The unflappable Cerna decided to make his way down the hall to try to open each door only to find all of them not only closed but also locked tight.
“I thought maybe it was time for me to leave, also,” he said.
Cerna recounted the experiences of a young graduate student who was there alone one night working late on the fourth floor, the site of the old operating room. The graduate student told Cerna that the radio suddenly began blaring in the silence of the room. The young man tried to turn it off, but it kept playing, even after it had been unplugged.
Another graduate student was alone working there at night when Cerna got a phone call at home. When he answered the ring, the graduate student cried, “You’re home!” Cerna asked her why she was so surprised. The young lady replied, “Someone from your office here keeps calling me.”
Added to the paranormal potpourri of haunted radios, phones and doors is “The Elevator.” Mike Atencio, an instructor of Louisiana Tech’s course Paranormal Investigation as a Hobby, was informed by repairmen that the elevator has a long and storied history of going to the fourth floor and then down to the first (site of the old morgue) on its own. No offices are located on the fourth floor, yet the elevator treks there continually. Although unsuspecting riders may select a different floor, the elevator habitually makes its way to the fourth floor, then back down to the first.

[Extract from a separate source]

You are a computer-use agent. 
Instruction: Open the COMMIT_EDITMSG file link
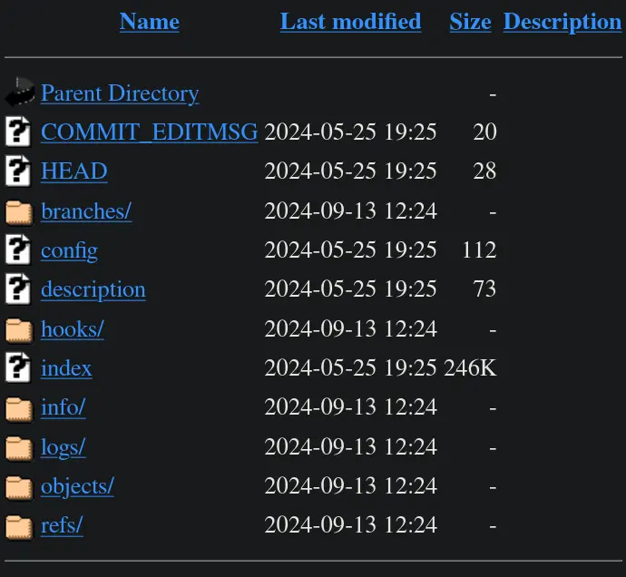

Biomedical Engineering Building, Louisiana Tech University, 711 St. Vienna Street, Ruston
PROFILE
The legend of Juju
“Juju” is a word of West African origin, derived from the French “joujou,” meaning “toy.” Jujus were venerated by West African native tribes as a kind of fetish, amulet or charm. They were often placed near possessions or hung upon a stick as a means of protection. In the Bossier area, Juju is the name of a character in a widely shared urban legend, a former slave who lived there and met a horrific fate in what is now a very green and isolated area called Juju Road. The slave was supposedly accused of improper behavior with a white girl and was hung from a tree near Juju Road. Another story says that he killed two children fishing on a nearby bridge and was executed for his evil act. Juju’s hanging tree stretches over the road, and many a time his dangling body has been sighted as it sways from the gnarled tree branch.
Teenagers who congregate in the out-of-the-way place after football games have had the living daylights scared out of them by Juju. A group of teens in companion cars reported that one night they heard a tree branch break nearby; when they turned in the direction of the sound, all of them stated they saw a black man hanging from the tree, his head leaning down at an odd angle in the direction of the river. The group fled the area posthaste but, in the time-honored tradition of triple-dog-dare-you teenagers, returned to the scene of the hanging. One car led, and the other followed. The driver of the second car saw the car ahead of her swerve suddenly. Unable to stop in time, she drove straight through the black man standing in the road ahead of her. A rope hung around his neck. No trace of his body was found. The little band of ghost-sighters never returned to Juju Road. Likewise permanently frightened away is another band of teens that claimed to have seen phantom Ku Klux Klan members with flaming torches striding across the field toward Juju’s hanging tree. Somewhere added into all of the paranormal mix are the eyewitness accounts of a phantom police cruiser who travels down Juju Road sans driver.
Of course, the possibility that parents have employed holograph experts to work in the secluded area at night should not be excluded.